» What to do:
From the entries that follow, copy each line containing the word "Facebook".

» Screenshot grounding data:
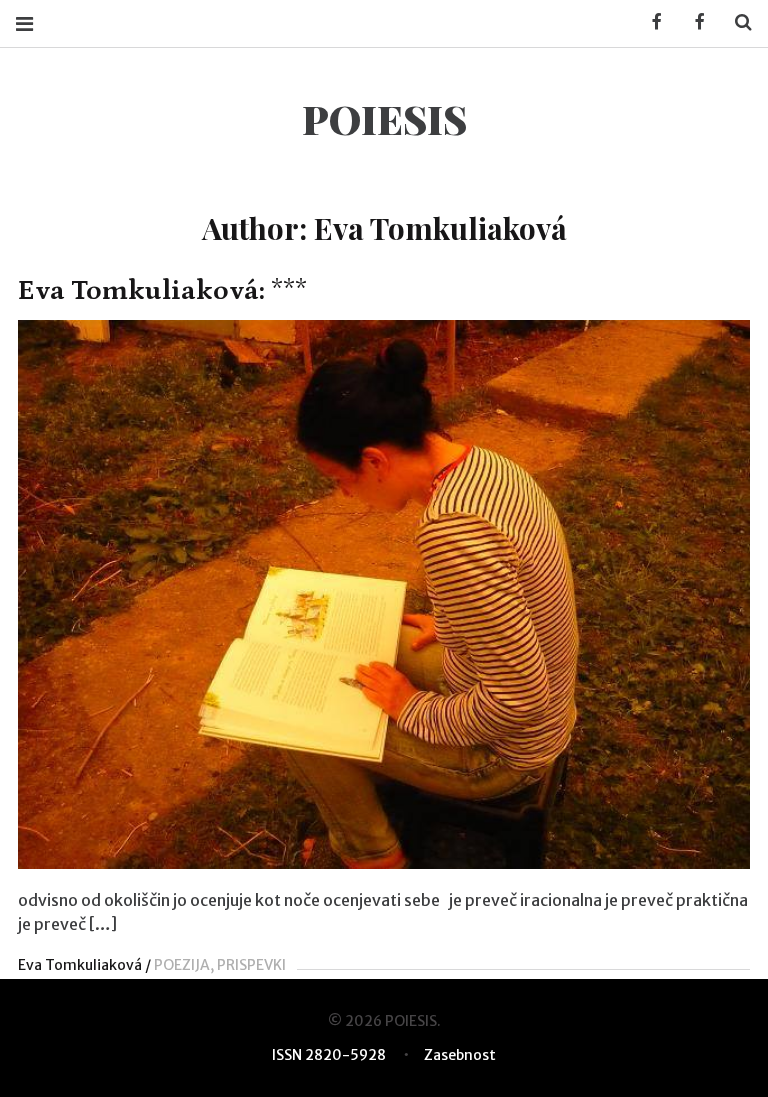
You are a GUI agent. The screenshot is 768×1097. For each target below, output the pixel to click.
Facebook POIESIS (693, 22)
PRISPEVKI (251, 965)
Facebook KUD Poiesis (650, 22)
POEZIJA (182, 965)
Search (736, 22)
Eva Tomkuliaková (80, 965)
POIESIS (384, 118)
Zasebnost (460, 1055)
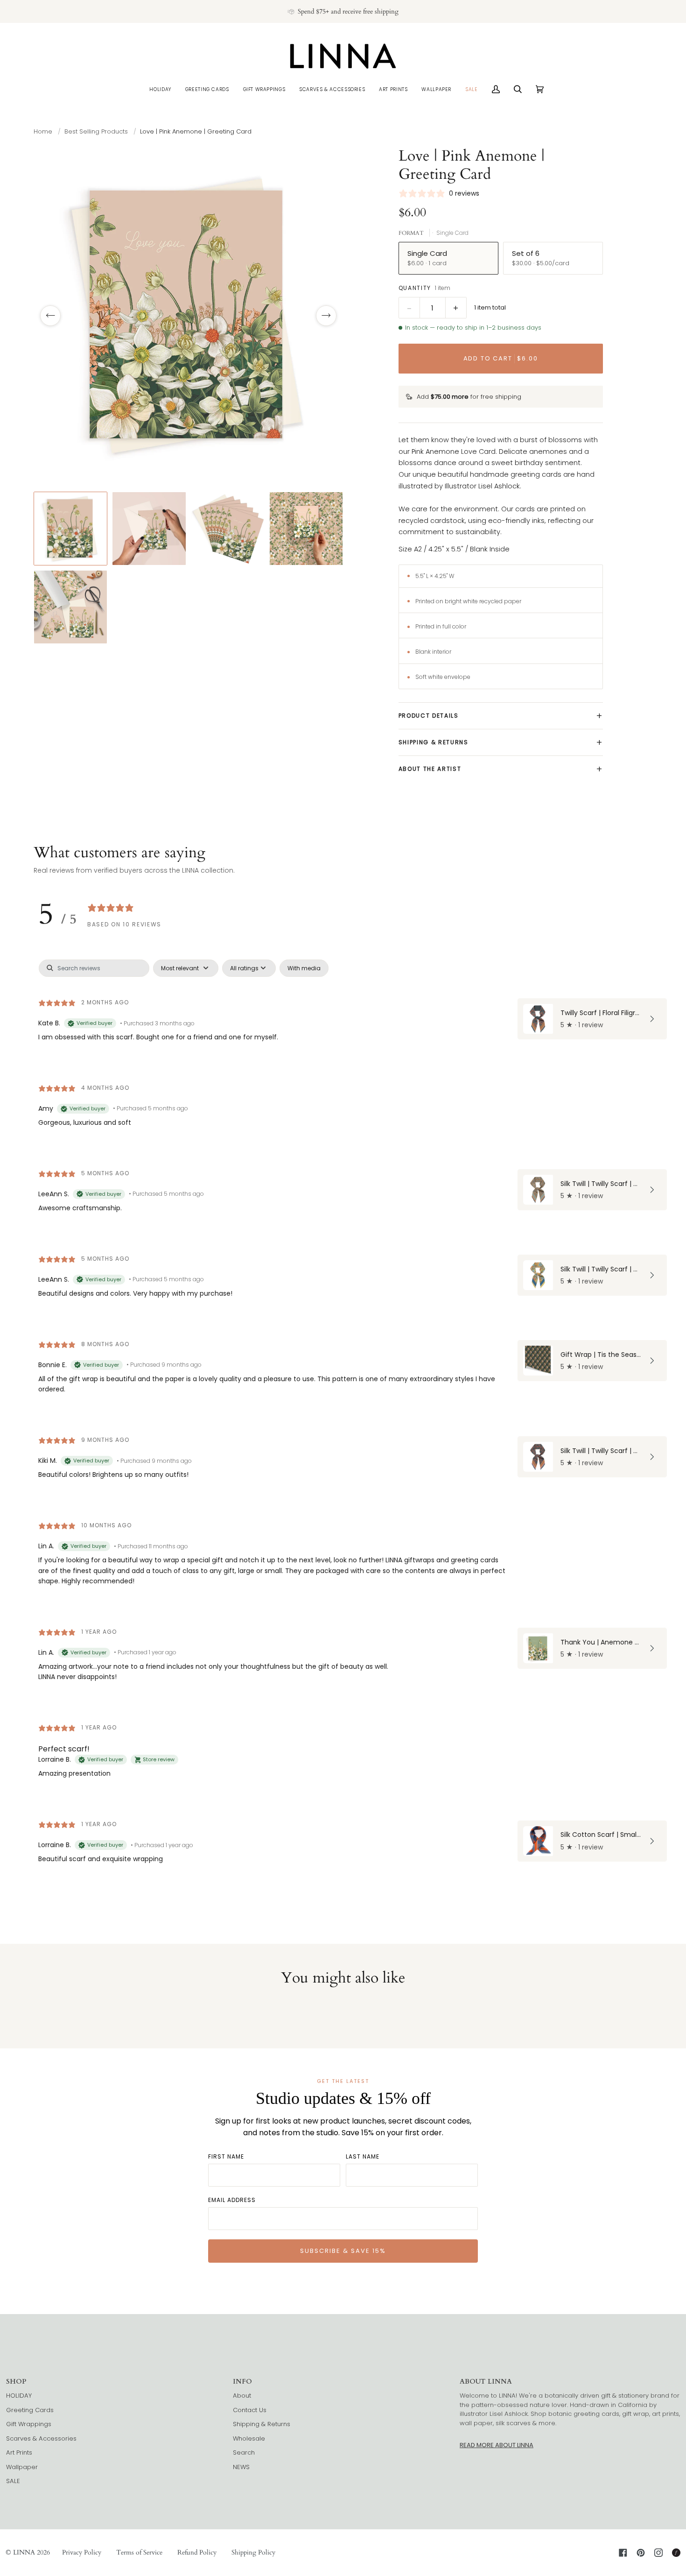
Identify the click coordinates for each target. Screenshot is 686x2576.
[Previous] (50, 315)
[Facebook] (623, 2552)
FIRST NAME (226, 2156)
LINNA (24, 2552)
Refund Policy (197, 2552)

» Problem solution:
Facebook POIESIS (693, 22)
Facebook KUD Poiesis (650, 22)
[Facebook] (623, 2552)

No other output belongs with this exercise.